(Stored dataset items)
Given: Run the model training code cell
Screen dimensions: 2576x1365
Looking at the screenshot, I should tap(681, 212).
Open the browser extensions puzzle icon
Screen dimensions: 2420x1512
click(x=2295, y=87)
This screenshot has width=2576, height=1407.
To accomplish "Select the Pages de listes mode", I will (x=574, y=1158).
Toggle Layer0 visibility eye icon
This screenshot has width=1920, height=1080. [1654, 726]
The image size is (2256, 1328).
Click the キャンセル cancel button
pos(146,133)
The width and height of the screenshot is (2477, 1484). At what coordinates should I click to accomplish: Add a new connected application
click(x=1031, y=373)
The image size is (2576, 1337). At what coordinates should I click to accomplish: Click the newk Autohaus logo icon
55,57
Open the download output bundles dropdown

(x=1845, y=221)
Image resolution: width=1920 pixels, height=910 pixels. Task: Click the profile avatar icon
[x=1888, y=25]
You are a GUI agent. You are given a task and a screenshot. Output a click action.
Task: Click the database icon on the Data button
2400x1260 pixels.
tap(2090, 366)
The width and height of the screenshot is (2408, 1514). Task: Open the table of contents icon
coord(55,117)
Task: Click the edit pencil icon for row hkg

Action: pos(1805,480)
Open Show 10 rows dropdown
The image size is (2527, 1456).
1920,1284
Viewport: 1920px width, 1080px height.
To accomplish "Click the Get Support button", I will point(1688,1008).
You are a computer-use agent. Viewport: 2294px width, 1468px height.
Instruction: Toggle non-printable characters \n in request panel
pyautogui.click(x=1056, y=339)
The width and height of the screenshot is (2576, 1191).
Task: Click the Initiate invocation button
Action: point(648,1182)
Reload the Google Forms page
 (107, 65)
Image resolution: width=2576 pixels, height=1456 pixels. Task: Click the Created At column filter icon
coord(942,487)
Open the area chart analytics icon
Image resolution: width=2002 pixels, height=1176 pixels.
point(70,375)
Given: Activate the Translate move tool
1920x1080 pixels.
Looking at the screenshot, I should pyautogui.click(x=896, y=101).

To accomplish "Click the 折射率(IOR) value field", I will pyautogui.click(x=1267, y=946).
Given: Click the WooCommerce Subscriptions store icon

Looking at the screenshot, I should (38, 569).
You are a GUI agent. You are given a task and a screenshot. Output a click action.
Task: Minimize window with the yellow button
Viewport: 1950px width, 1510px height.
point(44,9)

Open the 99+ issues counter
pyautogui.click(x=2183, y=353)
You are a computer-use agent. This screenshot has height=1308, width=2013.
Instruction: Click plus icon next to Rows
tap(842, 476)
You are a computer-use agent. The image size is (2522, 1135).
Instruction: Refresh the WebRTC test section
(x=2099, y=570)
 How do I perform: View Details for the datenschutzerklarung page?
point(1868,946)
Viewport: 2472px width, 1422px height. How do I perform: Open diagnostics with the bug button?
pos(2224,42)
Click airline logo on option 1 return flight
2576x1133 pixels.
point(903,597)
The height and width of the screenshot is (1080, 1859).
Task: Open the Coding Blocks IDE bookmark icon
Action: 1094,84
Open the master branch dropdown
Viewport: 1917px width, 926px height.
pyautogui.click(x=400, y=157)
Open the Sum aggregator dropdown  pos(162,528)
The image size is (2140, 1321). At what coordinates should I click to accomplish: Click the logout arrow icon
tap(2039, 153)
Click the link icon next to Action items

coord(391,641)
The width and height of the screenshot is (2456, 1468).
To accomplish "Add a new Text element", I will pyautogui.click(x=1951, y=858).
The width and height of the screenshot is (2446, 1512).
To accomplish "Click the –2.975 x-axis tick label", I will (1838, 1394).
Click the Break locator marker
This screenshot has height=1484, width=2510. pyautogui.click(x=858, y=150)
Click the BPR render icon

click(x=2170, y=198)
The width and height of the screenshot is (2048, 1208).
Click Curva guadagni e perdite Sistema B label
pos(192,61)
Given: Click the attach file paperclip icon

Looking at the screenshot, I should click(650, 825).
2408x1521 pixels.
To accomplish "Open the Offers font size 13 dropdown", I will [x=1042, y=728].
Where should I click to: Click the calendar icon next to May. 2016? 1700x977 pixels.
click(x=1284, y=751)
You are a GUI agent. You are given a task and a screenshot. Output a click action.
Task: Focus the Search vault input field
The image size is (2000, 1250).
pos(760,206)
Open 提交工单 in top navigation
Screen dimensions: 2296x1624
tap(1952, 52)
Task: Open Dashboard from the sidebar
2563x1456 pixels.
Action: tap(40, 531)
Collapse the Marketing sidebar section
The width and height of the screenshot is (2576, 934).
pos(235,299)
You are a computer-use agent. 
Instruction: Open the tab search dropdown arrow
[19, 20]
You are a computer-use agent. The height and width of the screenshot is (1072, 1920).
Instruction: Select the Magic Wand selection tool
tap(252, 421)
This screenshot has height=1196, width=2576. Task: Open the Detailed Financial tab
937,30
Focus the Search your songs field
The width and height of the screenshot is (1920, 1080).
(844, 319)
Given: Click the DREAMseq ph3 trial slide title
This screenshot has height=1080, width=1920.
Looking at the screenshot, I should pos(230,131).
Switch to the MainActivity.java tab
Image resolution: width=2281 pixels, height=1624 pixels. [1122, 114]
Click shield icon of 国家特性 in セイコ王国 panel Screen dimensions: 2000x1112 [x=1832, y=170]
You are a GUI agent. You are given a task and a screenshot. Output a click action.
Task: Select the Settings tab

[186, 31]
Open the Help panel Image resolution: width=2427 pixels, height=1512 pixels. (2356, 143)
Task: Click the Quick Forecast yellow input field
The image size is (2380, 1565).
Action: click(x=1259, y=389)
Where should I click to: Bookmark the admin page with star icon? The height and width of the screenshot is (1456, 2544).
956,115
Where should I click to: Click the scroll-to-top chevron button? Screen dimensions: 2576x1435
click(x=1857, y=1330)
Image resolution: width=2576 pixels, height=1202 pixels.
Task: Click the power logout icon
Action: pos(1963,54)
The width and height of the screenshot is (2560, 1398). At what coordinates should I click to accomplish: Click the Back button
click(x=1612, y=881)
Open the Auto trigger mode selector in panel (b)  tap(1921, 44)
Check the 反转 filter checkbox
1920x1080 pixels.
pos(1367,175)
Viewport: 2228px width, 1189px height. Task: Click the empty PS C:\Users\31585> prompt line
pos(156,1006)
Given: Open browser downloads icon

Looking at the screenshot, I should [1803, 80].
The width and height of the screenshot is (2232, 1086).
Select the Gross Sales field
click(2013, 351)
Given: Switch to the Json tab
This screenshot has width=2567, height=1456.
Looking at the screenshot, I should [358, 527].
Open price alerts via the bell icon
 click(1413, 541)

» Assigned task: Reproduce all the records precisely.

» Result of this exercise:
Given: Run the model training code cell
Screen dimensions: 2576x1365
Looking at the screenshot, I should tap(681, 212).
Open the browser extensions puzzle icon
Screen dimensions: 2420x1512
click(x=2295, y=87)
This screenshot has width=2576, height=1407.
To accomplish "Select the Pages de listes mode", I will (x=574, y=1158).
Toggle Layer0 visibility eye icon
This screenshot has width=1920, height=1080. [1654, 726]
The image size is (2256, 1328).
Click the キャンセル cancel button
pos(146,133)
The width and height of the screenshot is (2477, 1484). At what coordinates should I click to accomplish: Add a new connected application
click(x=1031, y=373)
The image size is (2576, 1337). At what coordinates should I click to accomplish: Click the newk Autohaus logo icon
55,57
Open the download output bundles dropdown

(x=1845, y=221)
Image resolution: width=1920 pixels, height=910 pixels. Task: Click the profile avatar icon
[x=1888, y=25]
You are a GUI agent. You are given a task and a screenshot. Output a click action.
Task: Click the database icon on the Data button
2400x1260 pixels.
tap(2090, 366)
The width and height of the screenshot is (2408, 1514). Task: Open the table of contents icon
coord(55,117)
Task: Click the edit pencil icon for row hkg

Action: pos(1805,480)
Open Show 10 rows dropdown
The image size is (2527, 1456).
1920,1284
Viewport: 1920px width, 1080px height.
To accomplish "Click the Get Support button", I will point(1688,1008).
You are a computer-use agent. Viewport: 2294px width, 1468px height.
Instruction: Toggle non-printable characters \n in request panel
pyautogui.click(x=1056, y=339)
The width and height of the screenshot is (2576, 1191).
Task: Click the Initiate invocation button
Action: point(648,1182)
Reload the Google Forms page
 (107, 65)
Image resolution: width=2576 pixels, height=1456 pixels. Task: Click the Created At column filter icon
coord(942,487)
Open the area chart analytics icon
Image resolution: width=2002 pixels, height=1176 pixels.
point(70,375)
Given: Activate the Translate move tool
1920x1080 pixels.
Looking at the screenshot, I should pyautogui.click(x=896, y=101).

To accomplish "Click the 折射率(IOR) value field", I will pyautogui.click(x=1267, y=946).
Given: Click the WooCommerce Subscriptions store icon

Looking at the screenshot, I should (38, 569).
You are a GUI agent. You are given a task and a screenshot. Output a click action.
Task: Minimize window with the yellow button
Viewport: 1950px width, 1510px height.
point(44,9)

Open the 99+ issues counter
pyautogui.click(x=2183, y=353)
You are a computer-use agent. This screenshot has height=1308, width=2013.
Instruction: Click plus icon next to Rows
tap(842, 476)
You are a computer-use agent. The image size is (2522, 1135).
Instruction: Refresh the WebRTC test section
(x=2099, y=570)
 How do I perform: View Details for the datenschutzerklarung page?
point(1868,946)
Viewport: 2472px width, 1422px height. How do I perform: Open diagnostics with the bug button?
pos(2224,42)
Click airline logo on option 1 return flight
2576x1133 pixels.
point(903,597)
The height and width of the screenshot is (1080, 1859).
Task: Open the Coding Blocks IDE bookmark icon
Action: 1094,84
Open the master branch dropdown
Viewport: 1917px width, 926px height.
pyautogui.click(x=400, y=157)
Open the Sum aggregator dropdown  pos(162,528)
The image size is (2140, 1321). At what coordinates should I click to accomplish: Click the logout arrow icon
tap(2039, 153)
Click the link icon next to Action items

coord(391,641)
The width and height of the screenshot is (2456, 1468).
To accomplish "Add a new Text element", I will pyautogui.click(x=1951, y=858).
The width and height of the screenshot is (2446, 1512).
To accomplish "Click the –2.975 x-axis tick label", I will (1838, 1394).
Click the Break locator marker
This screenshot has height=1484, width=2510. pyautogui.click(x=858, y=150)
Click the BPR render icon

click(x=2170, y=198)
The width and height of the screenshot is (2048, 1208).
Click Curva guadagni e perdite Sistema B label
pos(192,61)
Given: Click the attach file paperclip icon

Looking at the screenshot, I should click(650, 825).
2408x1521 pixels.
To accomplish "Open the Offers font size 13 dropdown", I will [x=1042, y=728].
Where should I click to: Click the calendar icon next to May. 2016? 1700x977 pixels.
click(x=1284, y=751)
You are a GUI agent. You are given a task and a screenshot. Output a click action.
Task: Focus the Search vault input field
The image size is (2000, 1250).
pos(760,206)
Open 提交工单 in top navigation
Screen dimensions: 2296x1624
tap(1952, 52)
Task: Open Dashboard from the sidebar
2563x1456 pixels.
Action: tap(40, 531)
Collapse the Marketing sidebar section
The width and height of the screenshot is (2576, 934).
pos(235,299)
You are a computer-use agent. 
Instruction: Open the tab search dropdown arrow
[19, 20]
You are a computer-use agent. The height and width of the screenshot is (1072, 1920).
Instruction: Select the Magic Wand selection tool
tap(252, 421)
This screenshot has height=1196, width=2576. Task: Open the Detailed Financial tab
937,30
Focus the Search your songs field
The width and height of the screenshot is (1920, 1080).
(844, 319)
Given: Click the DREAMseq ph3 trial slide title
This screenshot has height=1080, width=1920.
Looking at the screenshot, I should pos(230,131).
Switch to the MainActivity.java tab
Image resolution: width=2281 pixels, height=1624 pixels. [1122, 114]
Click shield icon of 国家特性 in セイコ王国 panel Screen dimensions: 2000x1112 [x=1832, y=170]
You are a GUI agent. You are given a task and a screenshot. Output a click action.
Task: Select the Settings tab

[186, 31]
Open the Help panel Image resolution: width=2427 pixels, height=1512 pixels. (2356, 143)
Task: Click the Quick Forecast yellow input field
The image size is (2380, 1565).
Action: click(x=1259, y=389)
Where should I click to: Bookmark the admin page with star icon? The height and width of the screenshot is (1456, 2544).
956,115
Where should I click to: Click the scroll-to-top chevron button? Screen dimensions: 2576x1435
click(x=1857, y=1330)
Image resolution: width=2576 pixels, height=1202 pixels.
Task: Click the power logout icon
Action: pos(1963,54)
The width and height of the screenshot is (2560, 1398). At what coordinates should I click to accomplish: Click the Back button
click(x=1612, y=881)
Open the Auto trigger mode selector in panel (b)  tap(1921, 44)
Check the 反转 filter checkbox
1920x1080 pixels.
pos(1367,175)
Viewport: 2228px width, 1189px height. Task: Click the empty PS C:\Users\31585> prompt line
pos(156,1006)
Given: Open browser downloads icon

Looking at the screenshot, I should [1803, 80].
The width and height of the screenshot is (2232, 1086).
Select the Gross Sales field
click(2013, 351)
Given: Switch to the Json tab
This screenshot has width=2567, height=1456.
Looking at the screenshot, I should [358, 527].
Open price alerts via the bell icon
 click(1413, 541)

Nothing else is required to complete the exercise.